Saved entries

• • • •

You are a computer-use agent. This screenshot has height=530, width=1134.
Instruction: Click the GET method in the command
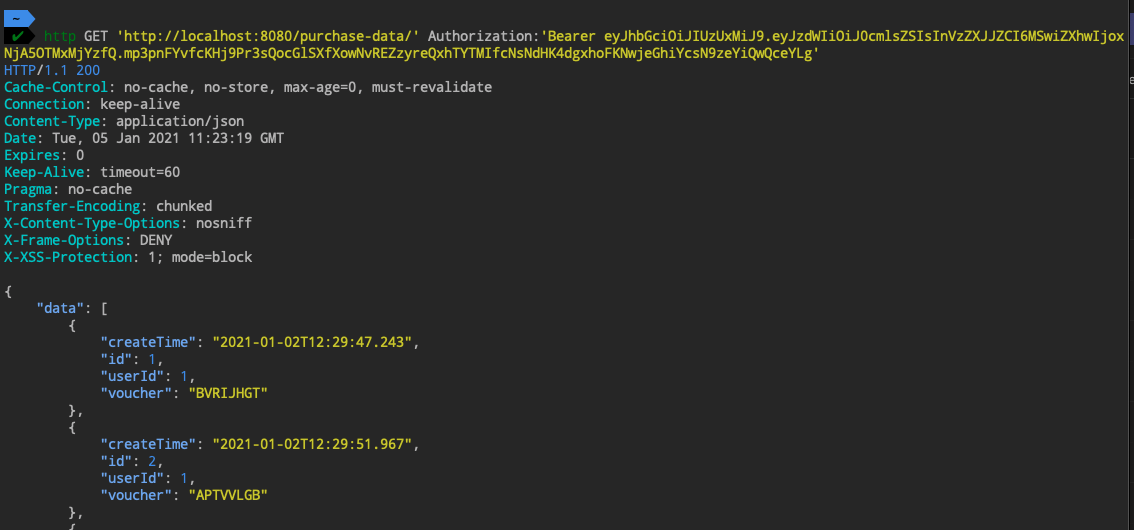click(x=96, y=36)
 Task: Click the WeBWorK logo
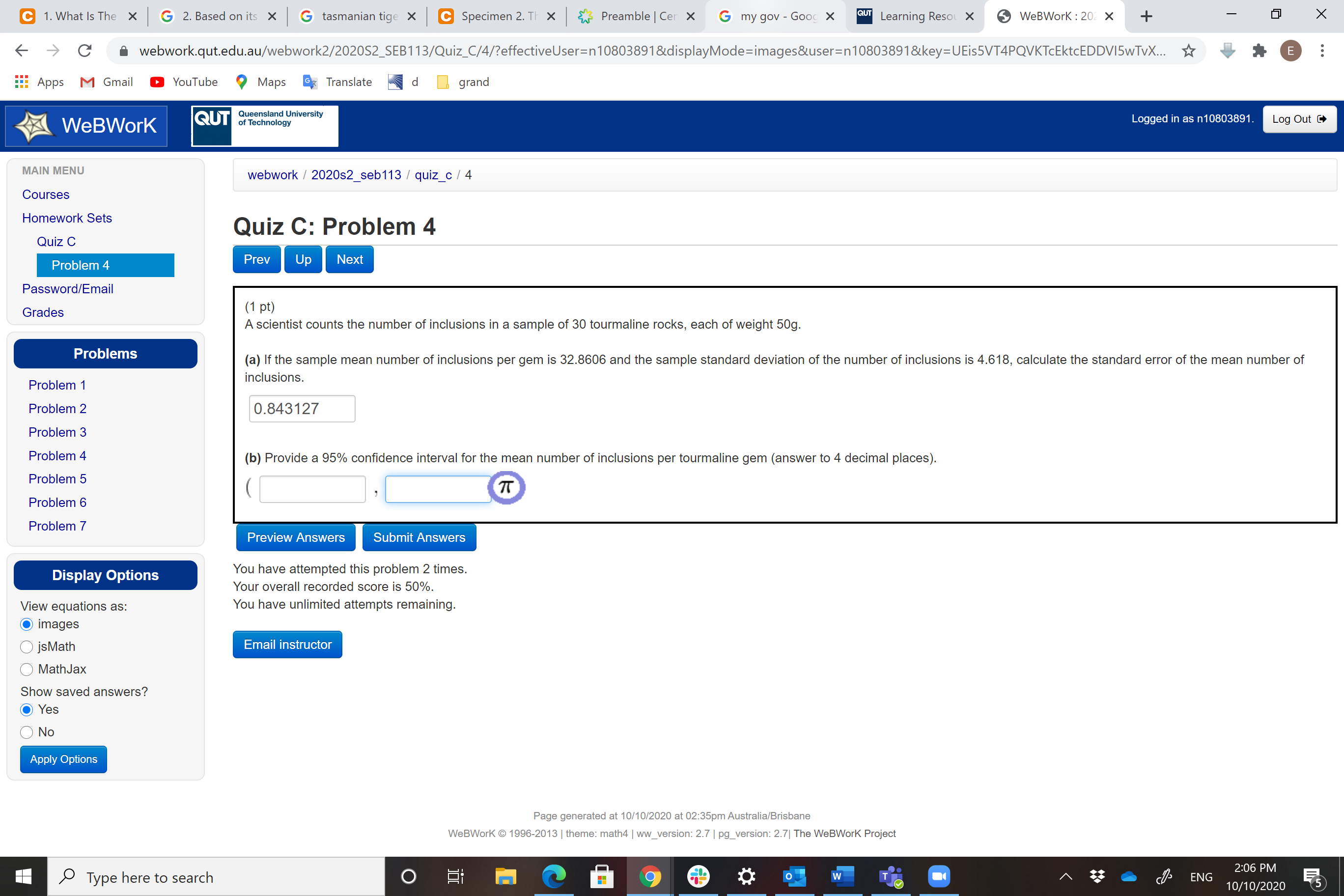tap(86, 126)
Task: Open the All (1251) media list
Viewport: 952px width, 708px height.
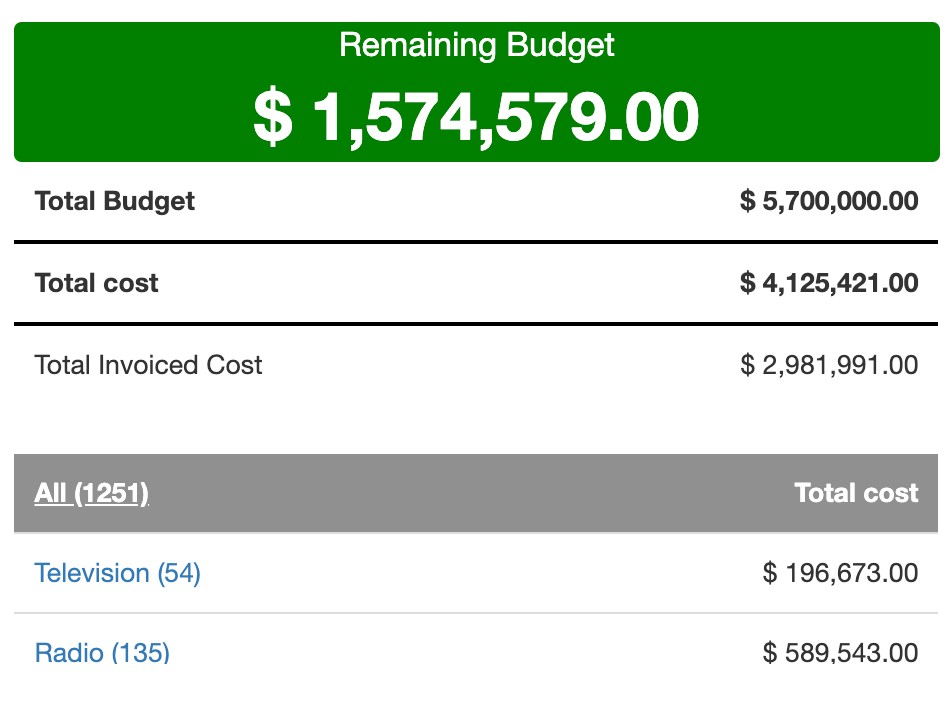Action: point(91,493)
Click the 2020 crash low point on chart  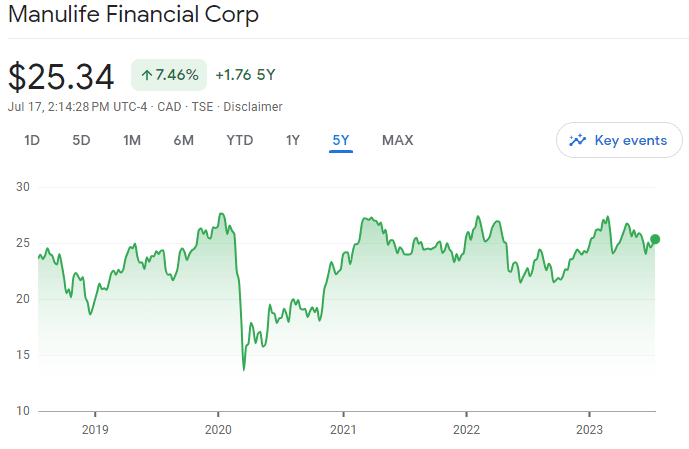tap(244, 369)
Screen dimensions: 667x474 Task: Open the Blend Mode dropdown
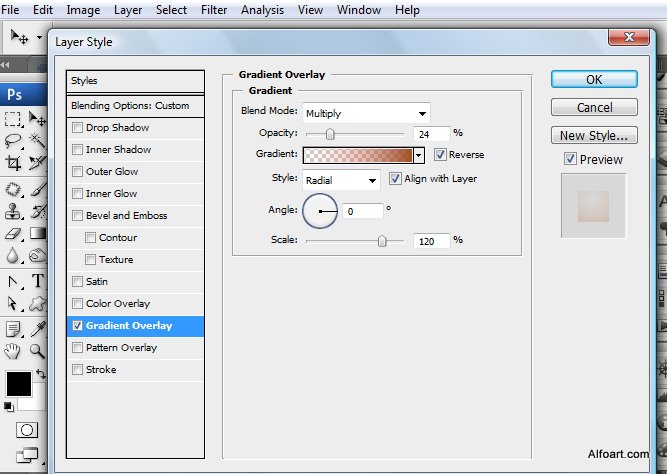[x=366, y=113]
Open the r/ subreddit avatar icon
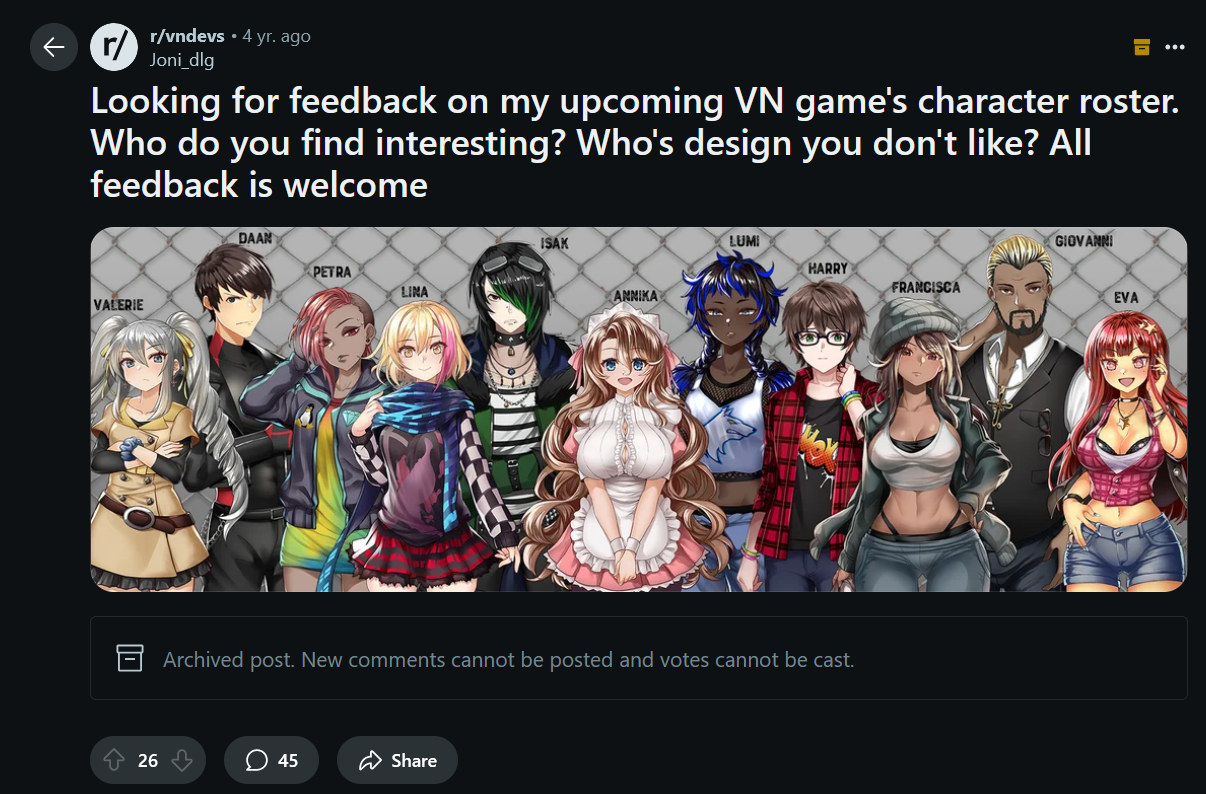The height and width of the screenshot is (794, 1206). 114,47
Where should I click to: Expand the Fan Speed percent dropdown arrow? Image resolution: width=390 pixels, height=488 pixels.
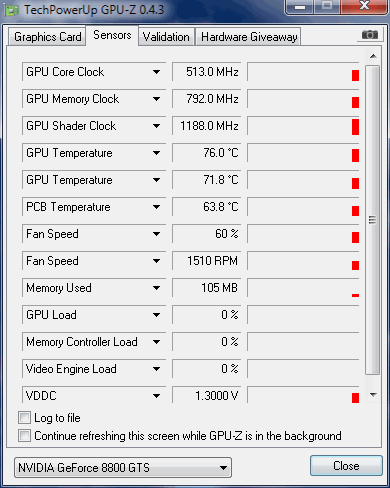(x=156, y=234)
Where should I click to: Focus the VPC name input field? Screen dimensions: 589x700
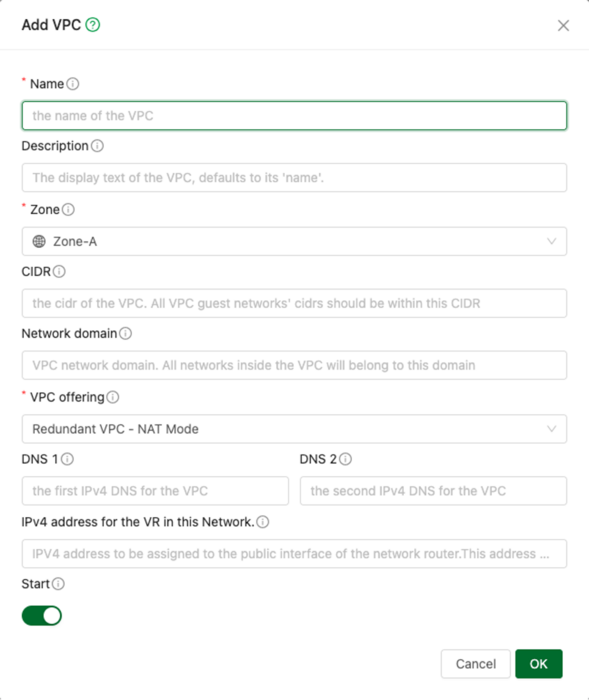coord(294,116)
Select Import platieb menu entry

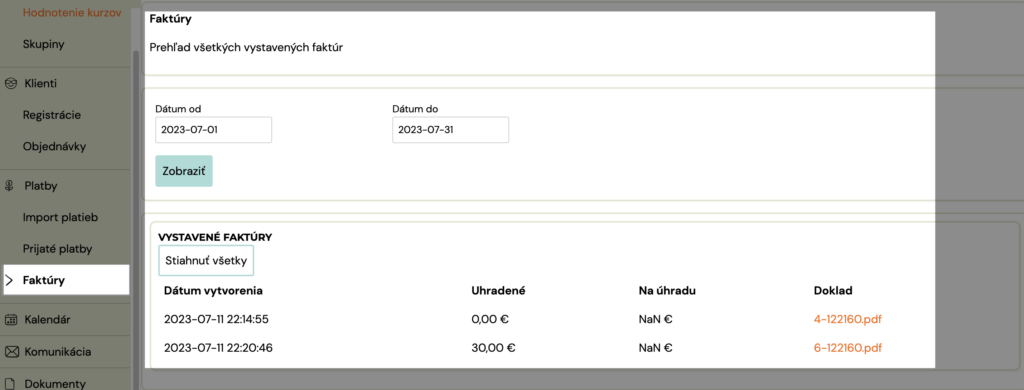(60, 217)
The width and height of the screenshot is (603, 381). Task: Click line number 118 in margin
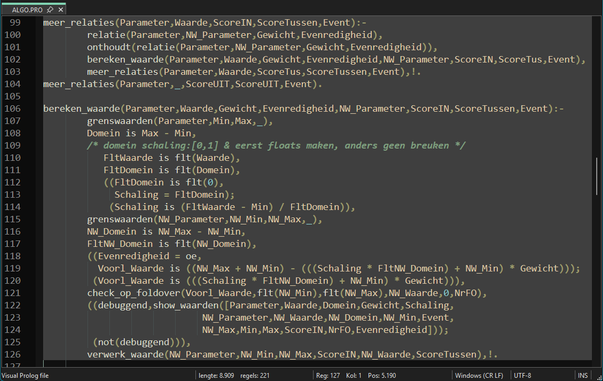point(13,256)
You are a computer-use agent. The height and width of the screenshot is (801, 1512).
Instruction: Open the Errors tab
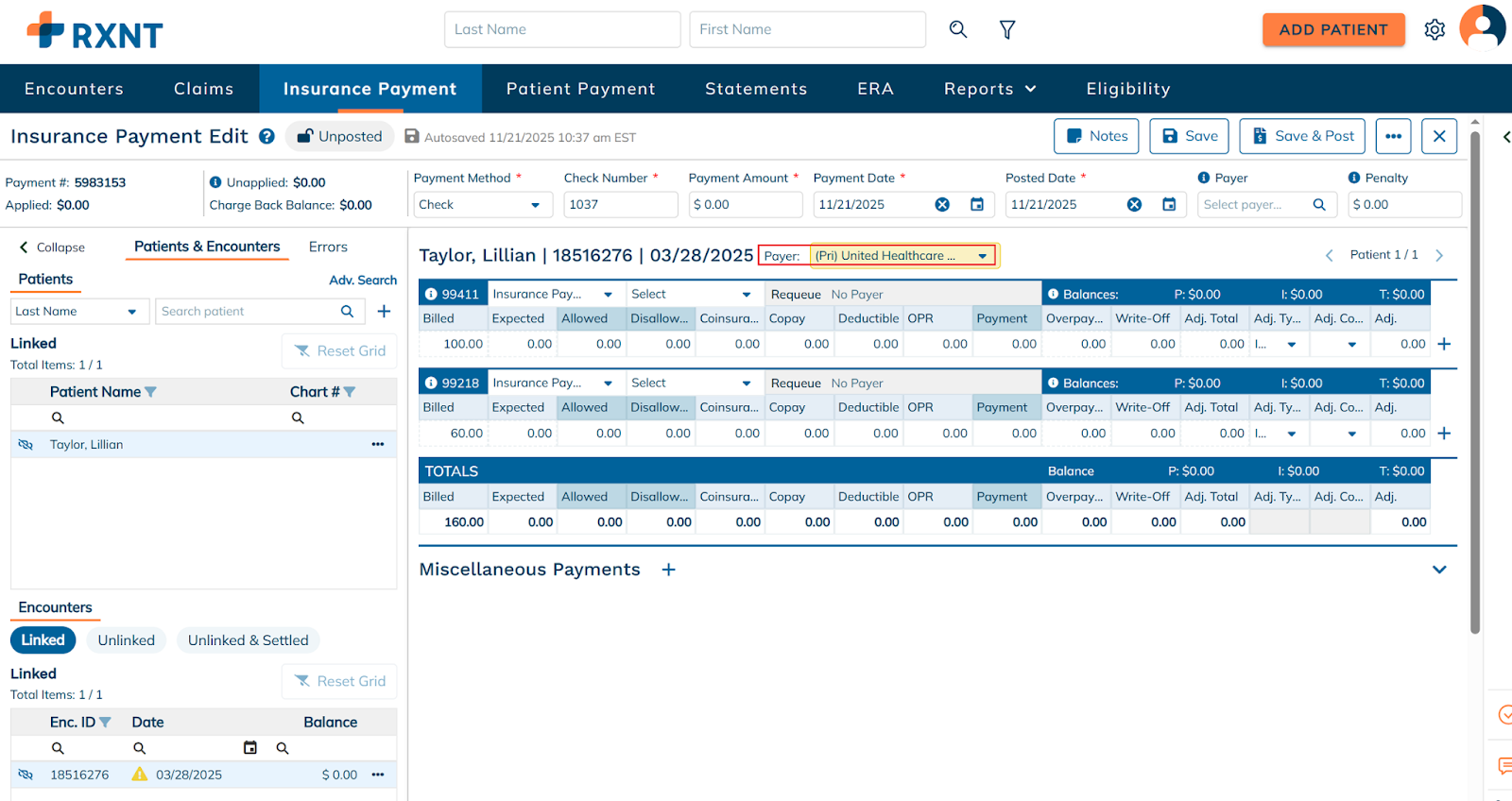pos(328,247)
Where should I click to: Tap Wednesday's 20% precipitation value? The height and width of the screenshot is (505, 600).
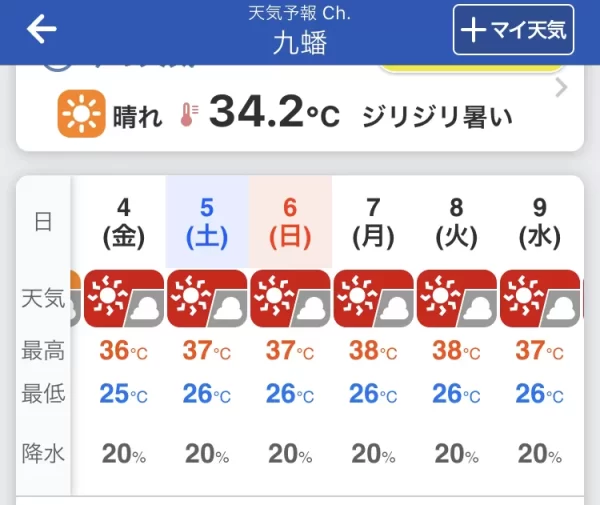click(540, 454)
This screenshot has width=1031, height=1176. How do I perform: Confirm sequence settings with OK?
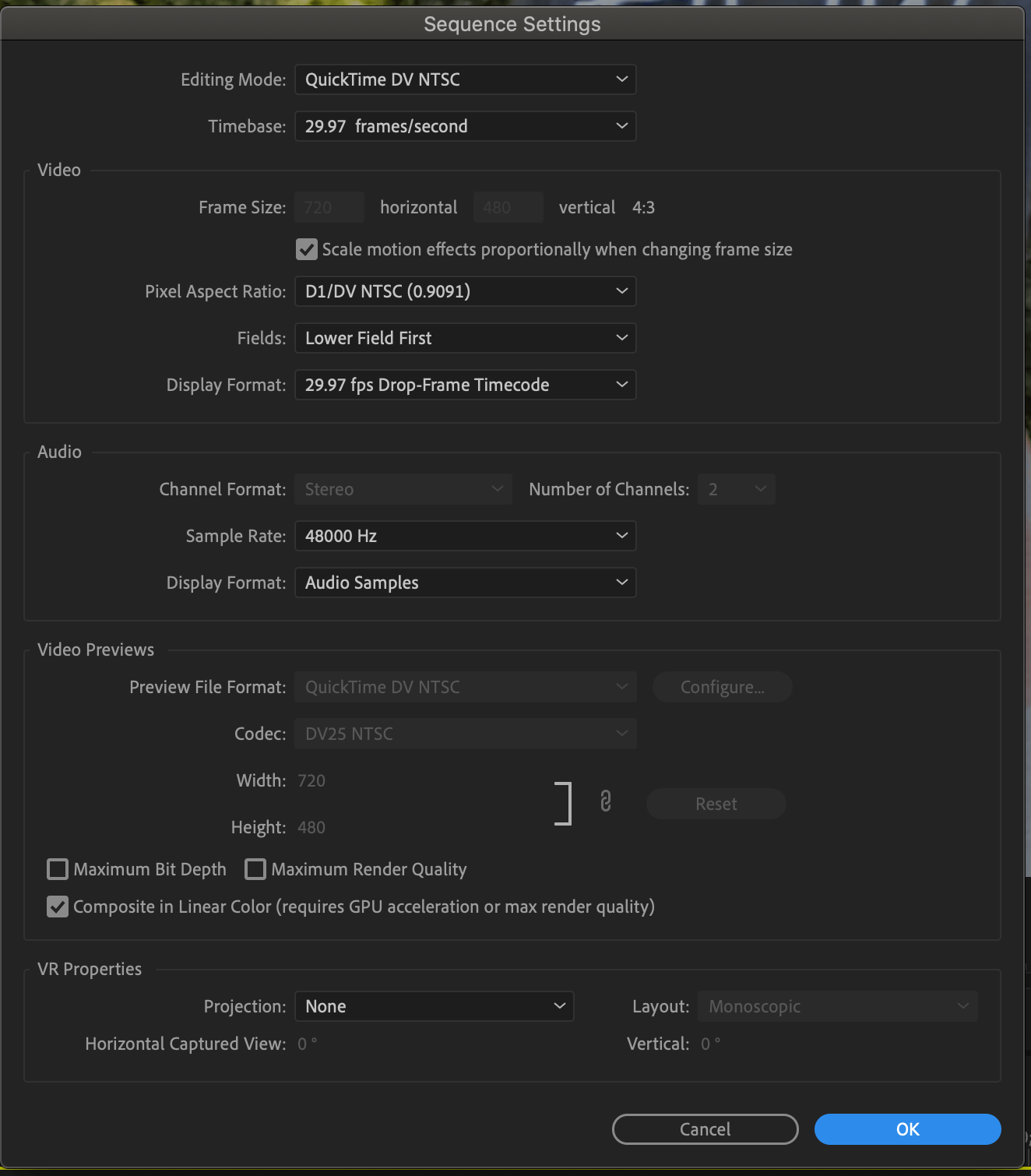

• • • •

* **Problem to solve**:
Write out the lines starting at the line that contains "Where should I click to: Tap" and continuing through the last line, leaving out the pictures.

* **Result for this task**:
Where should I click to: Tap Wednesday's 20% precipitation value? The height and width of the screenshot is (505, 600).
click(540, 454)
This screenshot has width=1031, height=1176. How do I perform: Confirm sequence settings with OK?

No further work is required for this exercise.